The advantage of this compared to OP's suggestion is that it's a valid csv file in terms of all rows having equal amount of columns and each column containing only one type of data. A parser that knows about the format could split the header at the # and parse the json metadata. A parser that doesn't know of the format will simply display the last column's header with the metadata.

0
donquixote On

I recently ran into this problem, and found a "solution" that worked for me.

The idea is to encode the metadata in a singular cell in the first and/or the last row of the csv, encoded as json.

In your program, you can support this with a stack of decorator layers:

  • A standard component that reads the CSV file as a stream of raw data, that is, a stream where each row is an array of strings (the "cells"). For this layer, the first row, even if it contains the labels, is no different conceptually than all the other rows. Ideally each row would have the same number of cells, but this is not absolutely required.
  • An optional component that can look at the raw file and extract the contents of the last row, without reading the rest of the file.
  • An optional decorator/adapter that consumes the first row, parses the first cell of this row as json, and uses it as metadata.
  • An optional decorator/adapter that discards the last row, knowing that it contains metadata.
  • An optional decorator/adapter layer that consumes the first row as column labels, and then returns each row as an associative array/structure with the column labels as keys. The result of this is a stream of associative arrays, where the values are still strings.
  • An optional decorator/adapter layer that processes the cell contents. E.g. if one column contains json, it would parse those cells and turn them into objects. This layer behaves as a stream of objects, where the property values can be of various types.

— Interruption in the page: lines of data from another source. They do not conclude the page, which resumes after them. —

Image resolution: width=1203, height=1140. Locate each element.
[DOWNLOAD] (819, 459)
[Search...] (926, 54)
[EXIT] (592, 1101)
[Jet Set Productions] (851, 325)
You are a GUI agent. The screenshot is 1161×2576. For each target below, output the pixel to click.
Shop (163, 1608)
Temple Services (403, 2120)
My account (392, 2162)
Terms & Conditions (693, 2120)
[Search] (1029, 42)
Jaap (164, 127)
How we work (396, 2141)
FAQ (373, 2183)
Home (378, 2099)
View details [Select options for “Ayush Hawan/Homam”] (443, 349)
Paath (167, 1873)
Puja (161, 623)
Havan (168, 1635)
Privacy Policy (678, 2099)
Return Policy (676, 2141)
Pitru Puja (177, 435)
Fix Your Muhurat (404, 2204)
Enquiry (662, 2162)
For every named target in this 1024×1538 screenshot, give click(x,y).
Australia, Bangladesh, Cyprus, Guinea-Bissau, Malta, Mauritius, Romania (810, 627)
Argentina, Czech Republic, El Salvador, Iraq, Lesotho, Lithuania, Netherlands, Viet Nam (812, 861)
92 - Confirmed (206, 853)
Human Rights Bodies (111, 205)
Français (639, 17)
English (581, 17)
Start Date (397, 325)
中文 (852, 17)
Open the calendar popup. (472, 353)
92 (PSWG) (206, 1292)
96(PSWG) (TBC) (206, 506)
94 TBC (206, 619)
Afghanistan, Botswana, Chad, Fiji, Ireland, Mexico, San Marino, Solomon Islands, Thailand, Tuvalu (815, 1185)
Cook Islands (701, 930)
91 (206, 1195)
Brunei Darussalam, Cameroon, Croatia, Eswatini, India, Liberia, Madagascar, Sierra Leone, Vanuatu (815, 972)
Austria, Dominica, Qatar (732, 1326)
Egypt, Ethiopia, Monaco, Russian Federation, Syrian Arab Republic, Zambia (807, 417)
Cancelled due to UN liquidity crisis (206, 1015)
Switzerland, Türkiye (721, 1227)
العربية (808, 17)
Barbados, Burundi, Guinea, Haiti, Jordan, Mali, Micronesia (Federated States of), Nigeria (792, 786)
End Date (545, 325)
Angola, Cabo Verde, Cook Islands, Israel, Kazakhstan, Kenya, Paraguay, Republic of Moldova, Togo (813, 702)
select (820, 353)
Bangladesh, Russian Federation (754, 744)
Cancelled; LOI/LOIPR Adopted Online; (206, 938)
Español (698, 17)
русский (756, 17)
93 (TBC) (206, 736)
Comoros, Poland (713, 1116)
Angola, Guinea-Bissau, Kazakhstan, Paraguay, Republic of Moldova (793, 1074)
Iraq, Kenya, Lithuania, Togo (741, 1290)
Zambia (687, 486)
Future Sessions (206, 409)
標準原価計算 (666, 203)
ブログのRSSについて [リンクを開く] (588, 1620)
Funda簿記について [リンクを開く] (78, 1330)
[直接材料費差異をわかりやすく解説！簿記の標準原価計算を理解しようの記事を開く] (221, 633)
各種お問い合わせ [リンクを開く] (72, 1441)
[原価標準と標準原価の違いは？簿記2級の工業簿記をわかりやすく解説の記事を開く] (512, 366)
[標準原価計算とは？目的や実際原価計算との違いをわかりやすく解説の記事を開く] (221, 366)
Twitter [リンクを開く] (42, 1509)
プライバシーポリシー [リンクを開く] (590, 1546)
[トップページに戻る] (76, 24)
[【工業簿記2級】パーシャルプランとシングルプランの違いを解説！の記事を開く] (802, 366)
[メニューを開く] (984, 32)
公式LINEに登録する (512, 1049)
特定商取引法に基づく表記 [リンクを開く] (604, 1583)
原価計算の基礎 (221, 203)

I personally did this with PHP, but it should be possible in other languages / environments as well.

Notes

Why would you store some metadata at the end of the file, instead of the beginning?

A typical example would be the total row count, which might only be known after the rest of the file is completely written.

In fact this is the only use case so far where I used this solution. I named these files *.ncsv, indicating that the last row contains the row count. But still this is technically valid csv, if we accept rows with different cell count.

Of course whatever you do here, every piece of code that deals with this file will need to know about the special format you came up with.